Without pictures, return the lines from the one containing "Click the small purple flower at top" through the last line of the data below, exactly.

:: RECORDS SUPPLIED ::
# # # # # # #

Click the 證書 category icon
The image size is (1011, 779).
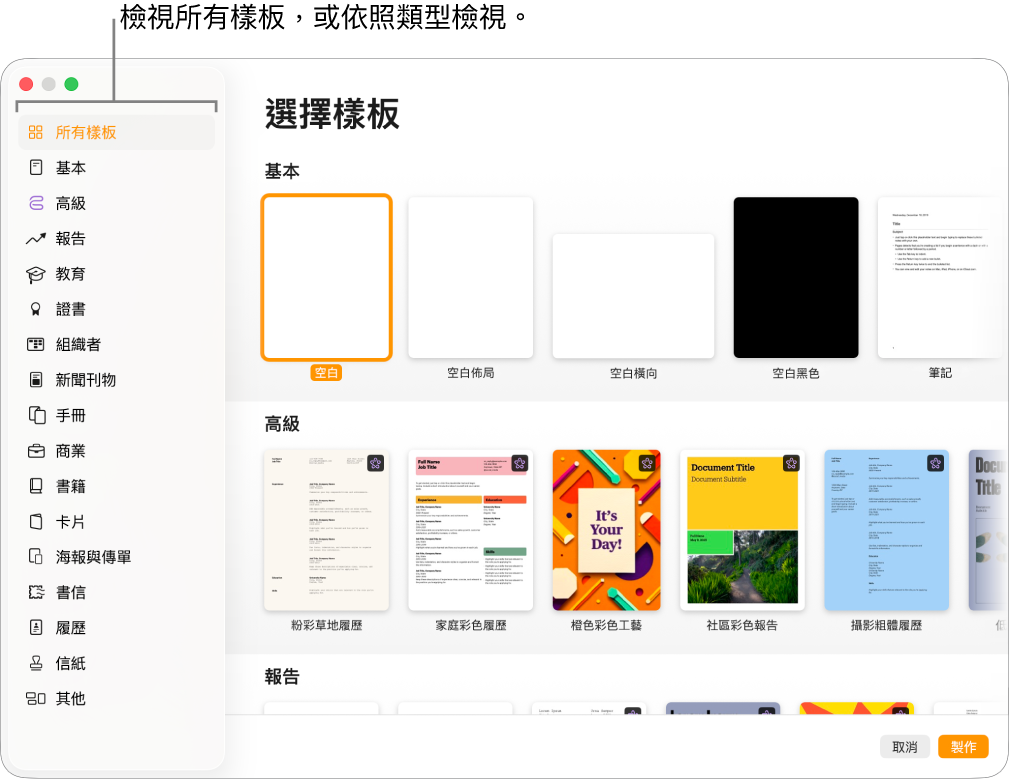(71, 308)
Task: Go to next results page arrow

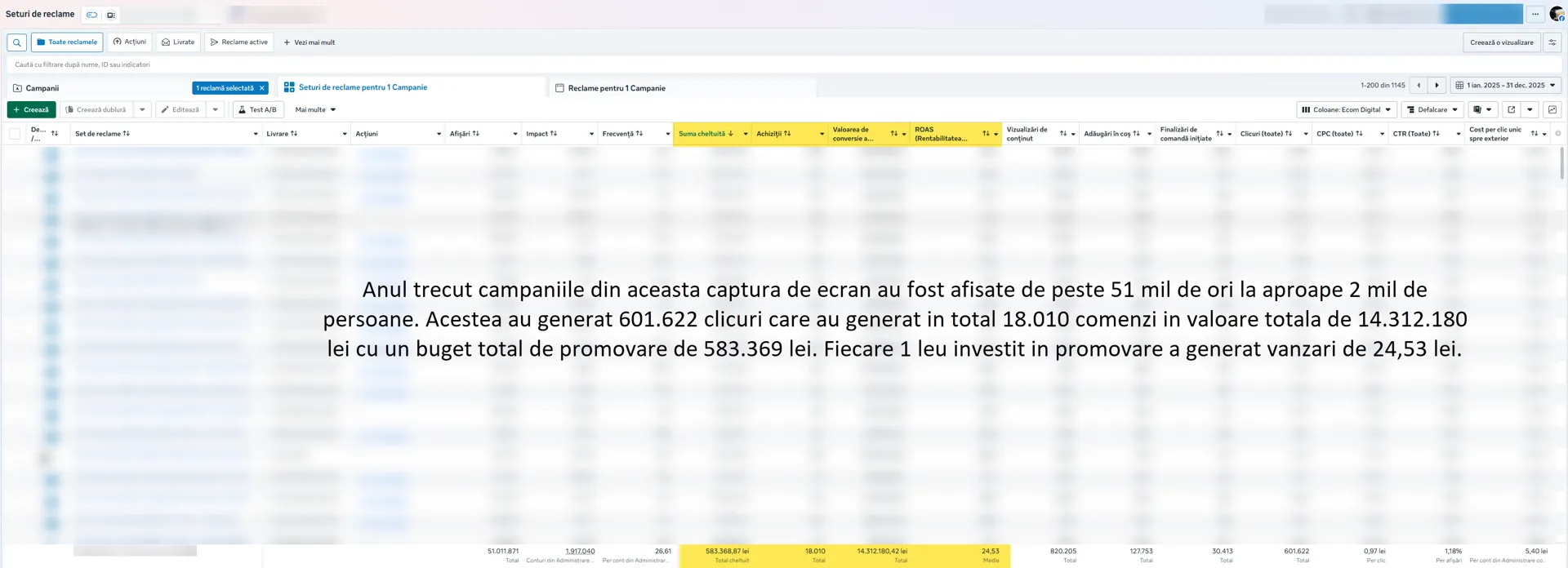Action: click(x=1437, y=86)
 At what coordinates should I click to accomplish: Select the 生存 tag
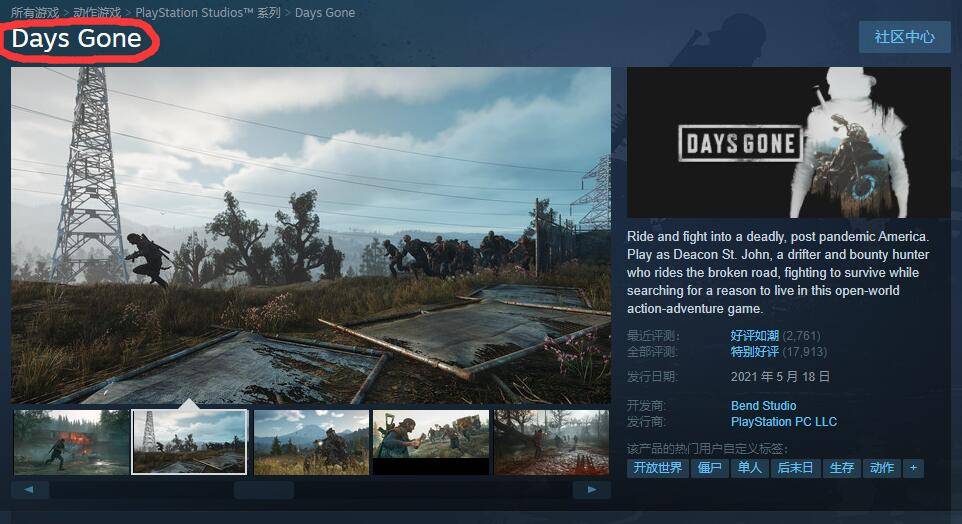tap(841, 468)
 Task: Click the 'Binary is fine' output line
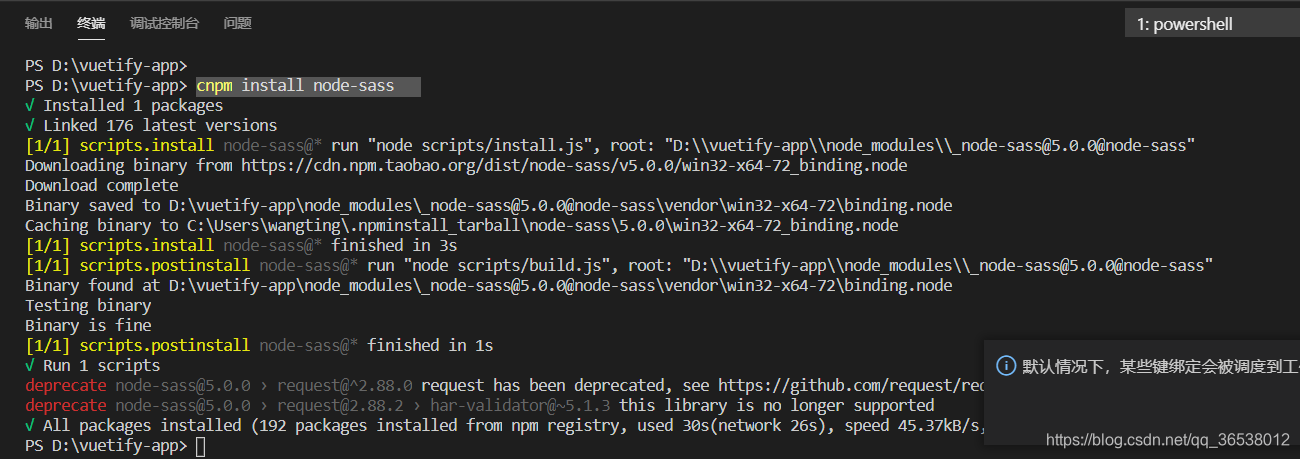88,325
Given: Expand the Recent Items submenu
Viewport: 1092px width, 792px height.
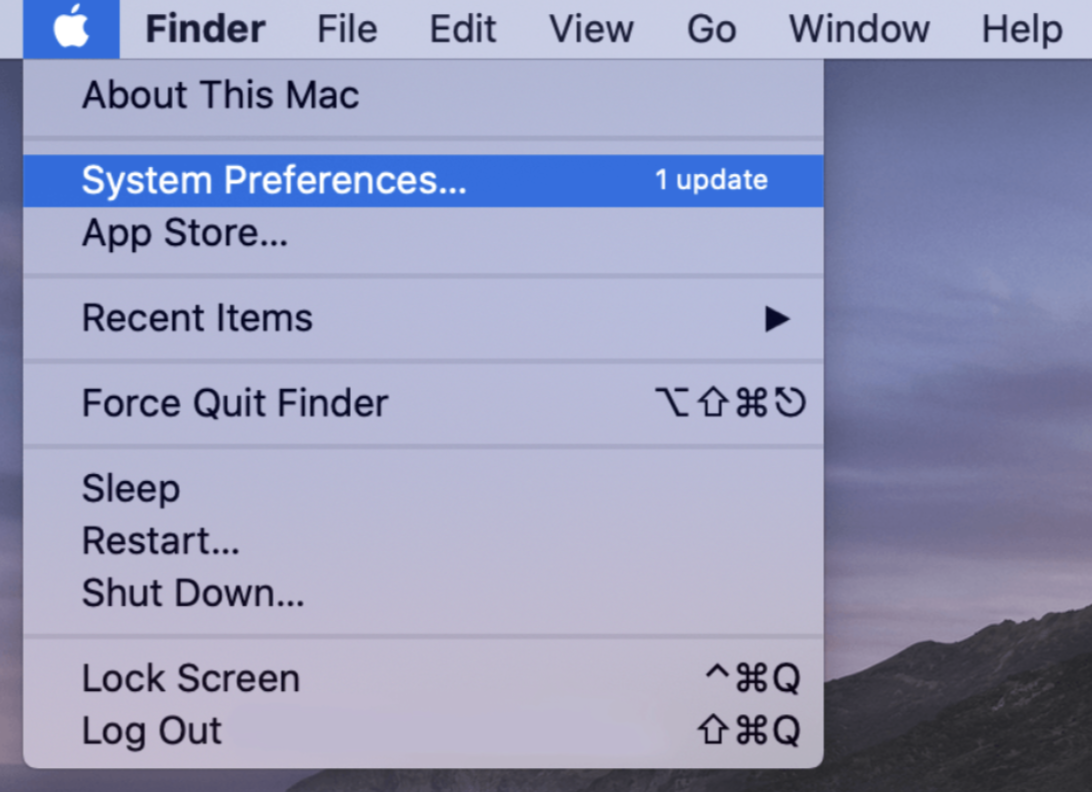Looking at the screenshot, I should coord(197,319).
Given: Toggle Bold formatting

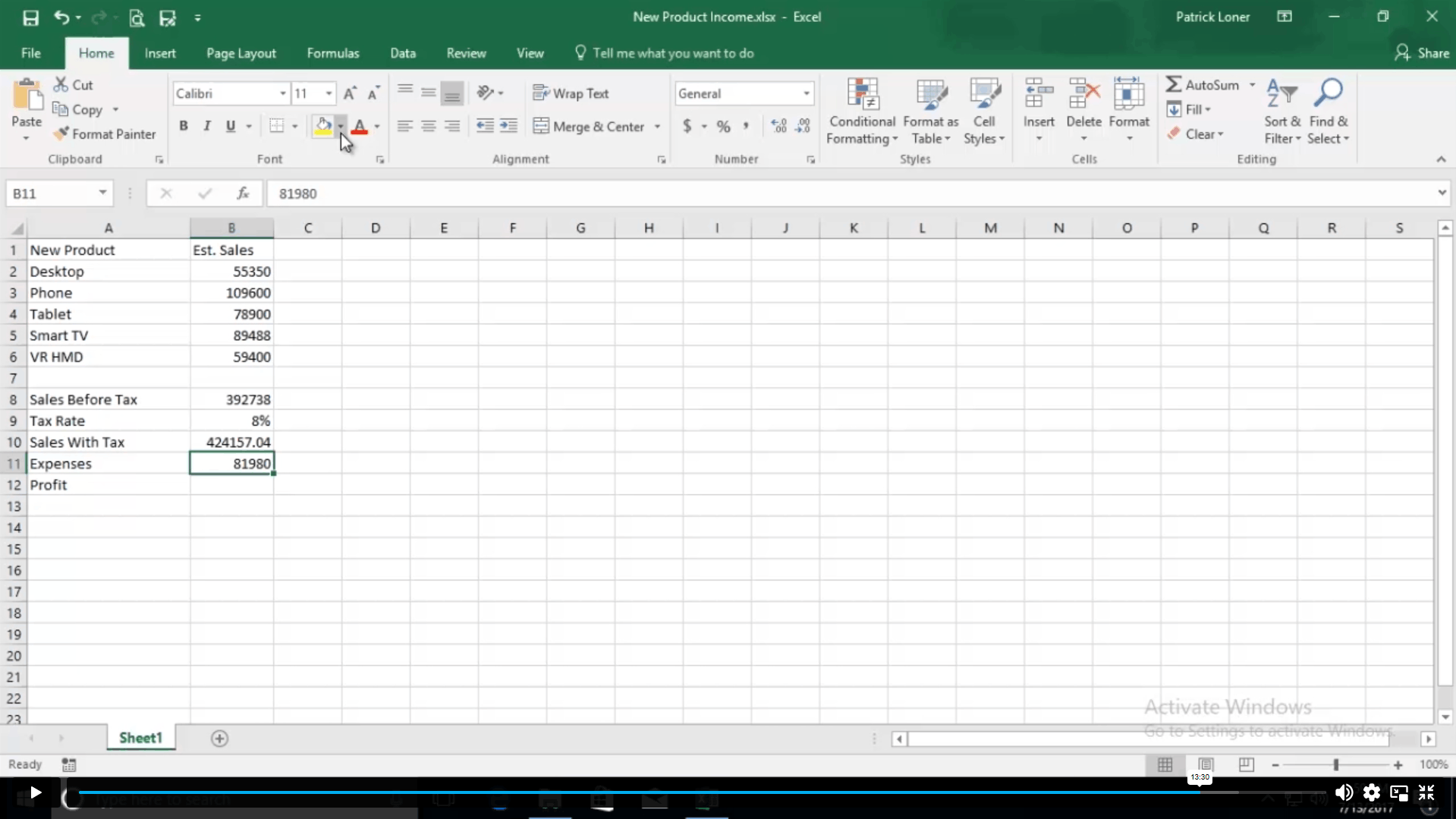Looking at the screenshot, I should point(183,127).
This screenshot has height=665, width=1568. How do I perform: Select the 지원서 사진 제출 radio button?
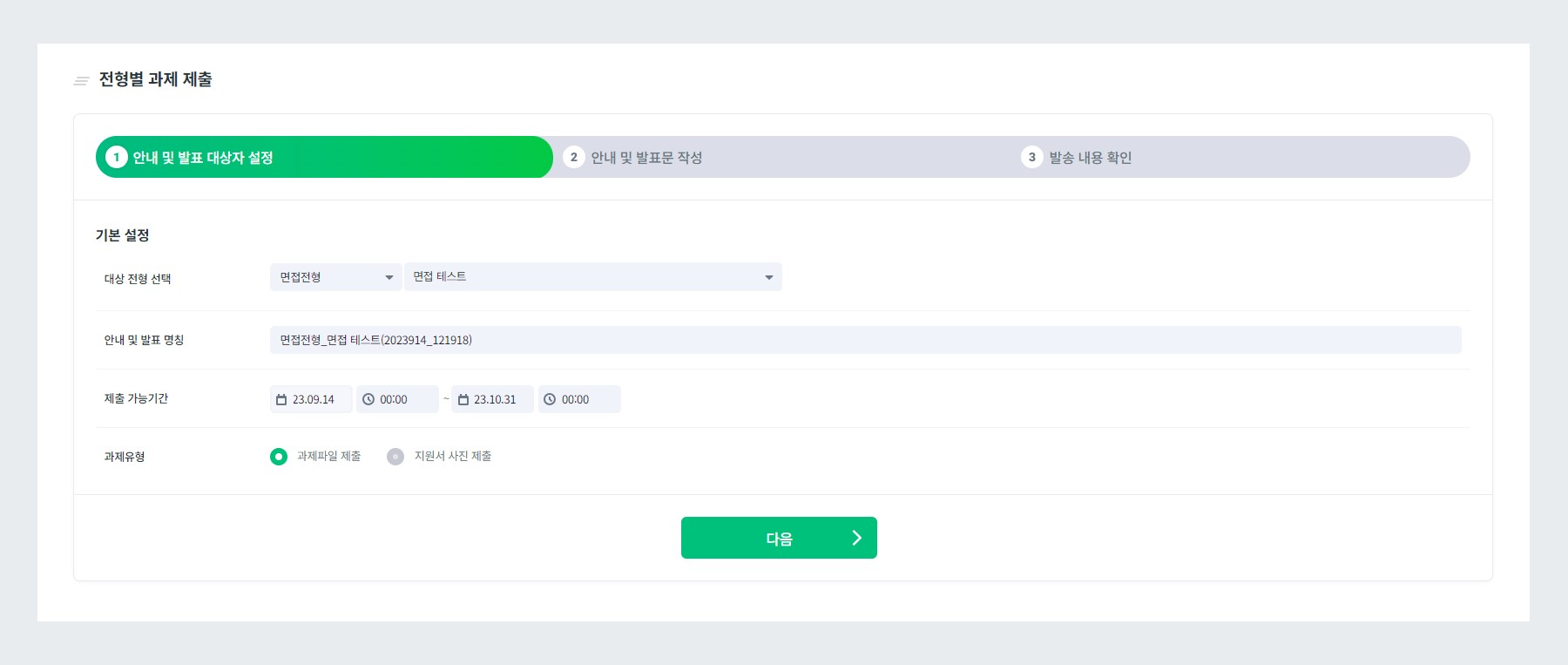395,455
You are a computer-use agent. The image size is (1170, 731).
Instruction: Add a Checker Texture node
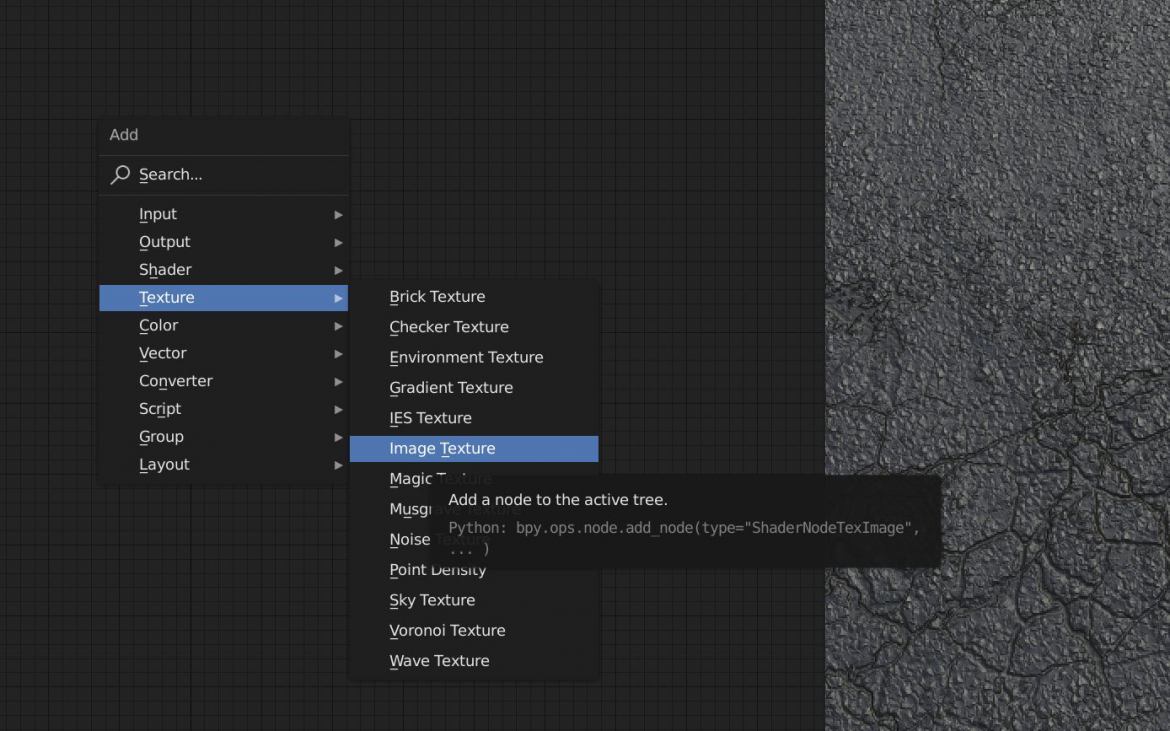tap(448, 327)
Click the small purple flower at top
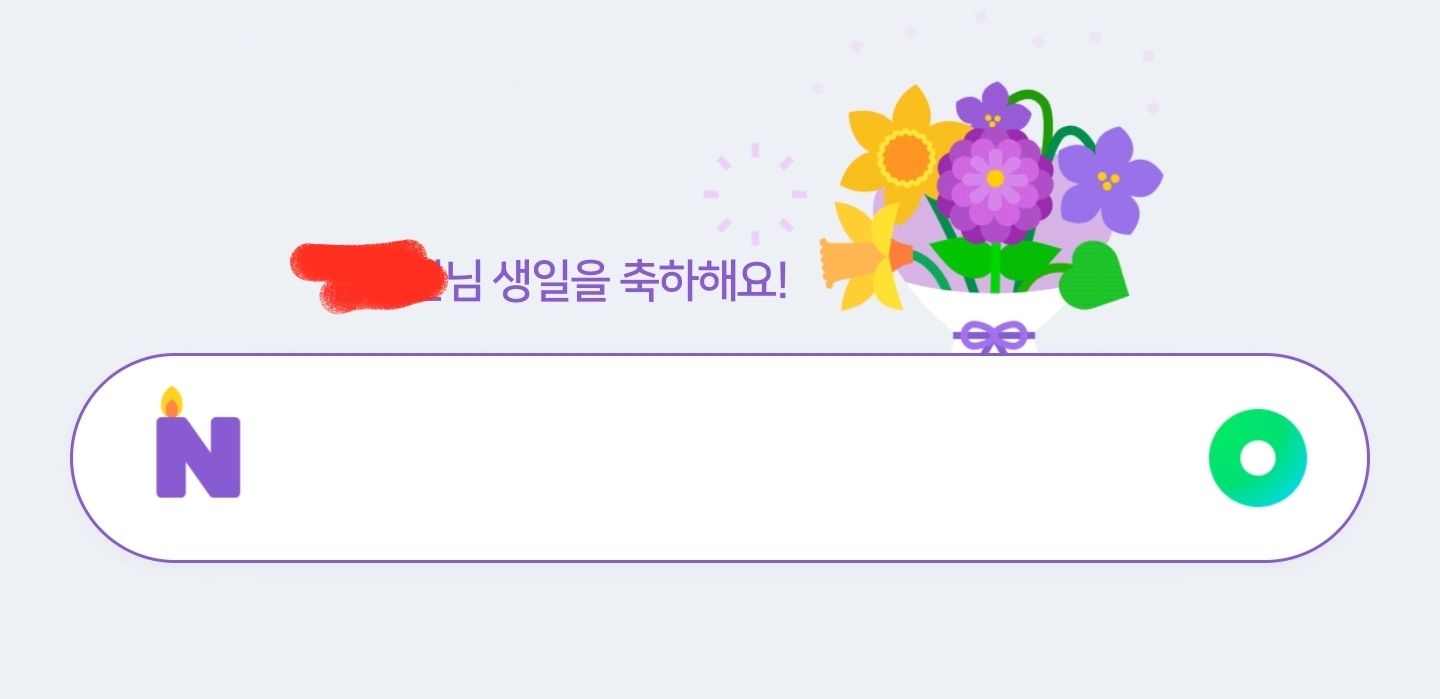Viewport: 1440px width, 699px height. (x=992, y=110)
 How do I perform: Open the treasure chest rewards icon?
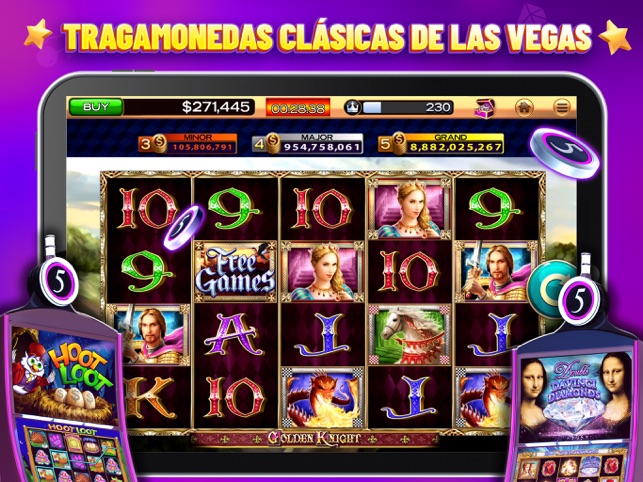[x=485, y=108]
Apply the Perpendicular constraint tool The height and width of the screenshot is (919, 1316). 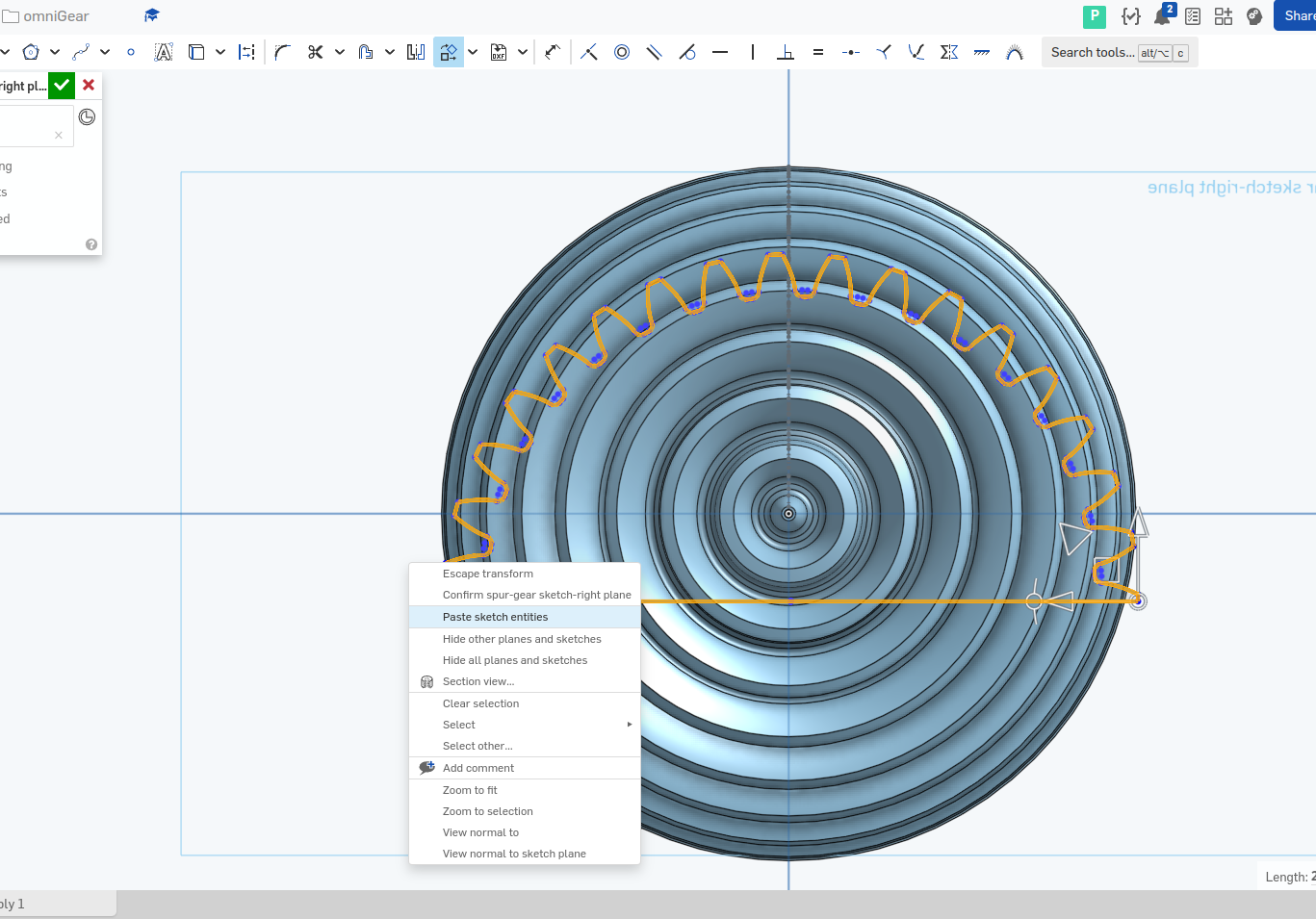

# # # # # # #

:: YOUR SOLUTION ::
Click the small purple flower at top
Viewport: 1440px width, 699px height. (x=992, y=110)
 How do I perform: Open the treasure chest rewards icon?
[x=485, y=108]
Apply the Perpendicular constraint tool The height and width of the screenshot is (919, 1316). 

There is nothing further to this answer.